What you will do :: Where a line below includes the word "pixels", copy that line.

Data for review Start Marker

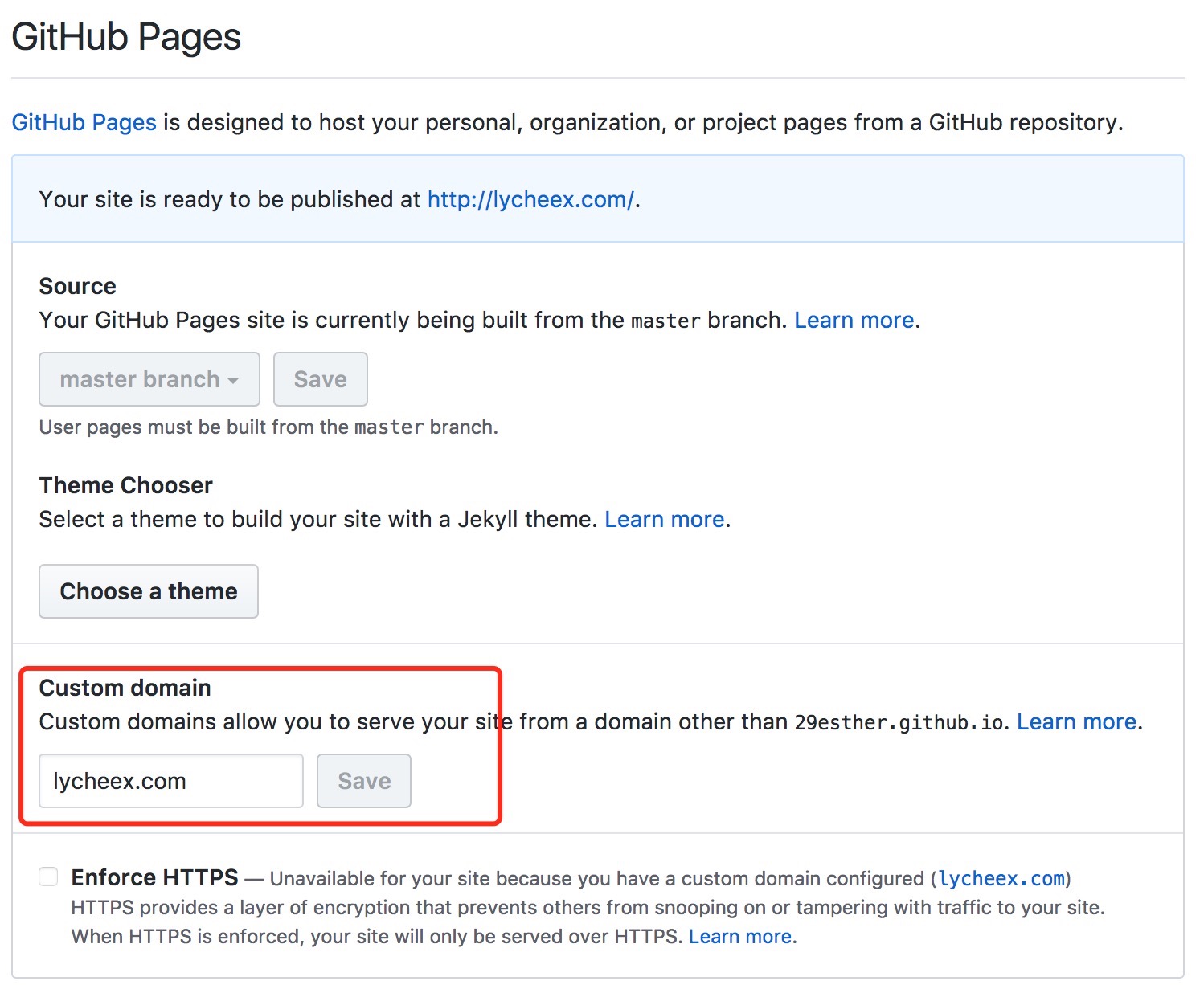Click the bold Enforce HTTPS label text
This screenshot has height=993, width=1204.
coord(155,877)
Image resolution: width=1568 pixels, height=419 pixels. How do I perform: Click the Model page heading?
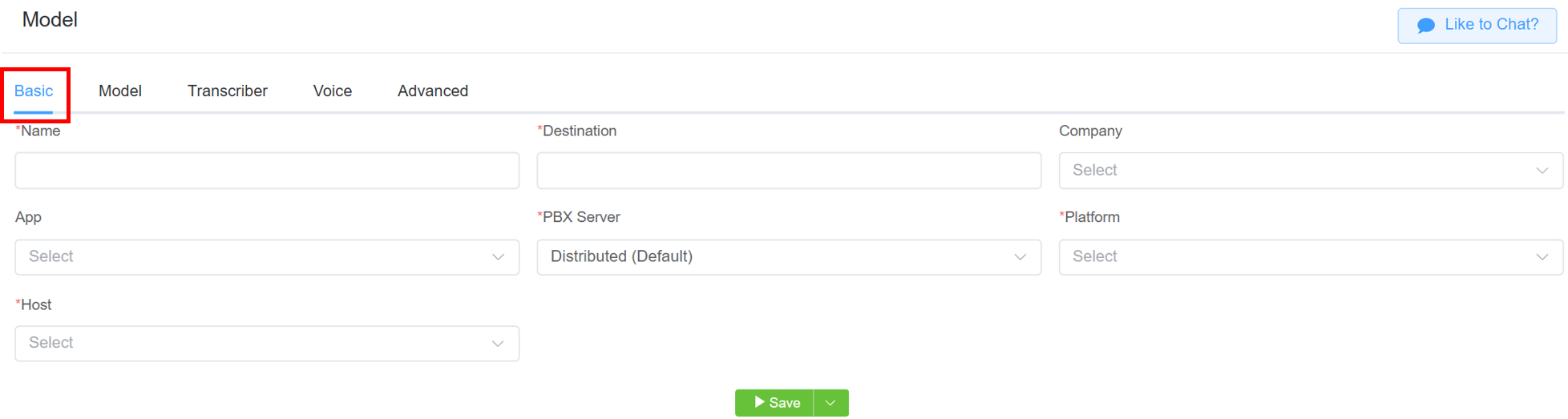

Data for review End Marker
Data for review Start Marker

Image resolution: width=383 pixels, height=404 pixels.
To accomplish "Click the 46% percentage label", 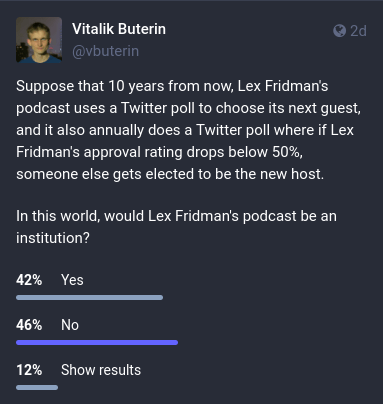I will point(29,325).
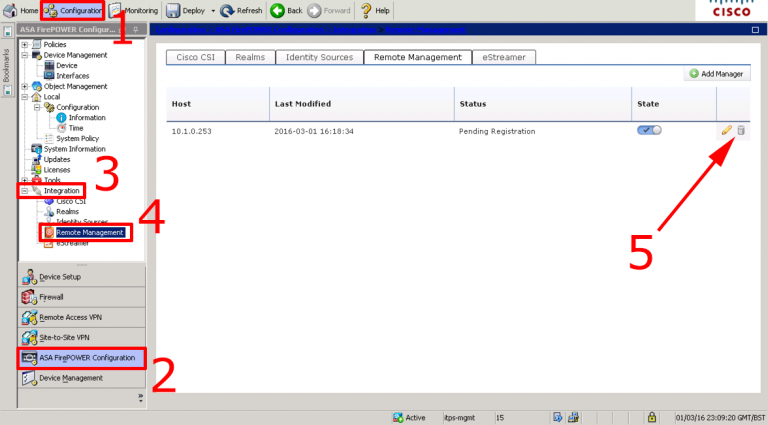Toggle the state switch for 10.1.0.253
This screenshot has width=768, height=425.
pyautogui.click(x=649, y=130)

Data for review End Marker

Exercise result ::
Image resolution: width=1568 pixels, height=419 pixels. How do I perform: Click the Model page heading?
Image resolution: width=383 pixels, height=404 pixels.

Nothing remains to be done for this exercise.